What does Lindt & Sprüngli do regarding sustainable sourcing of cocoa beans? What is the Lindt & Sprüngli Farming Program and its scope?

The Lindt & Sprüngli Farming Program was launched in 2008 in Ghana. We have since expanded it to all six of our cocoa bean sourcing origins: Ghana, Ecuador, the Dominican Republic, Madagascar, Papua New Guinea, and Peru. With the extension of the Program to cocoa butter in 2021, the Lindt & Sprüngli Farming Program also includes the sourcing origin Côte d’Ivoire. In 2022, the Program was further expanded to cocoa powder. By 2025, we aim to source all cocoa products (beans, butter, powder, and chocolate mass) through our Lindt & Sprüngli Farming Program or other sustainability programs.

Through the Lindt & Sprüngli Farming Program, we aim to contribute to creating decent and resilient livelihoods for cocoa farmers and their families and to encourage more sustainable farming practices.

Find out more about this in our latest Sustainability report.

Is the Lindt & Sprüngli Farming Program active in all countries from which Lindt & Sprüngli sources cocoa beans?

Yes, the Lindt & Sprüngli Farming Program, is in place in all countries we source cocoa beans from (Ghana, Ecuador, Madagascar, Dominican Republic, Papua New Guinea, and Peru). With the extension of the Farming Program to cocoa butter in 2021, the Lindt & Sprüngli Farming Program also includes Côte d’Ivoire as a sourcing origin.

Which Lindt & Sprüngli brands use cocoa beans sourced through the Lindt & Sprüngli Farming Program?

Currently, the following Lindt & Sprüngli brands use cocoa beans sourced through our sustainability program, the Lindt & Sprüngli Farming Program: Lindt, Caffarel, Ghirardelli, Küfferle and Hofbauer.

Where does Lindt & Sprüngli stand with regards to sustainable cocoa sourcing and what are the commitments made?

Our main cocoa commitment: We aim to source 100% of cocoa products – beans, butter, powder, and chocolate mass – through the Lindt & Sprüngli Farming Program or other sustainability programs by 2025..

An important milestone was already reached: Since 2020, 100% of our cocoa beans have been sourced through the Farming Program. In 2023, a total of 68.2% of cocoa bean equivalents (beans, butter, powder, and chocolate mass) were sourced through our Farming Program.

See all of Lindt & Sprüngli's commitments in regard to sustainability here.

From where does Lindt & Sprüngli source its cocoa beans?

Cocoa is at the heart of our chocolates. Knowing which of the many different origins of cocoa beans will best contribute to the distinctive taste of a product is a skill that we have perfected over time.

A fundamental distinction is made between consumer and fine flavor cocoa. Consumer cocoa is cocoa with a robust flavor. It accounts for the largest share (90-95%) of total global cocoa production and is farmed mainly in West Africa. Lindt & Sprüngli uses Forastero beans (consumer cocoa), exclusively from Ghana.

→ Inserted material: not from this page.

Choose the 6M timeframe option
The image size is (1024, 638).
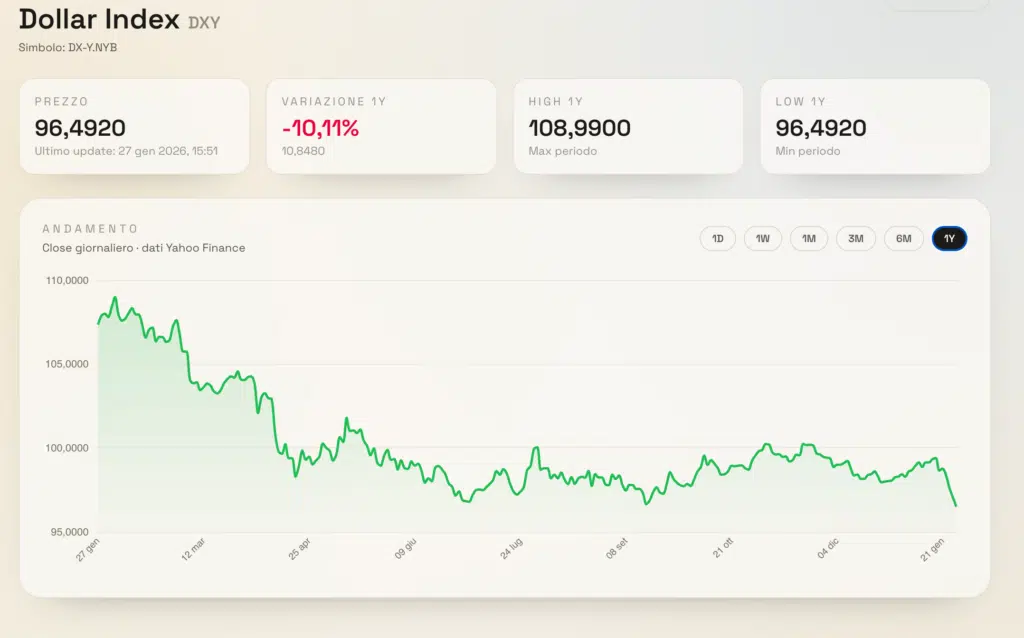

The remaining 5-10% of worldwide cocoa harvests are fine flavor cocoa. Fine flavor cocoa is a high-quality cocoa with nuanced, fine aroma. It is mainly farmed in Latin America and the Caribbean. Lindt & Sprüngli uses fine flavor cocoa beans (Criollo and Trinitario) from Ecuador, Madagascar, Dominican Republic, Papua New Guinea and Peru.

The Lindt & Sprüngli Farming Program, is in place in all countries we source cocoa beans from. Since 2020, 100% of our cocoa beans have been sourced through our Farming Program.

Why does Lindt & Sprüngli focus on traceability?

Since the introduction of our Farming Program in 2008, physical traceability of cocoa has been the starting point of our responsible cocoa supply chain. Traceability is a key principle of our cocoa sourcing strategy. We aim to achieve first mile traceability for 100% of cocoa products – beans, butter, powder, and chocolate mass – by 2025.

Read more on our traceability approach here.

Does Lindt & Sprüngli chocolate have external certification?

While our products do not have external certification labels, we do source select raw and packaging materials certified. For further information regarding external certification of our materials, please refer to the responsible sourcing section of our Sustainability Report 2023.

Does Lindt & Sprüngli focus on external verification?

Our Farming Program builds on the principle of continuous improvement.

Our monitoring and evaluation approach is based on multiple complementary elements including monitoring of outputs, a review of Program quality and verification of Program implementation, and periodic impact assessments. We assess these elements related to both the farm and implementation partner, and carry out checks to verify traceability documents.

As defined in our Farming Program Verification Guidance, monitoring begins with systematic annual internal monitoring of the cocoa farmers to assess their compliance with Farming Program requirements and evaluate their progress. Results from this monitoring differ between origin and supplier, and challenges are addressed for each supply chain individually.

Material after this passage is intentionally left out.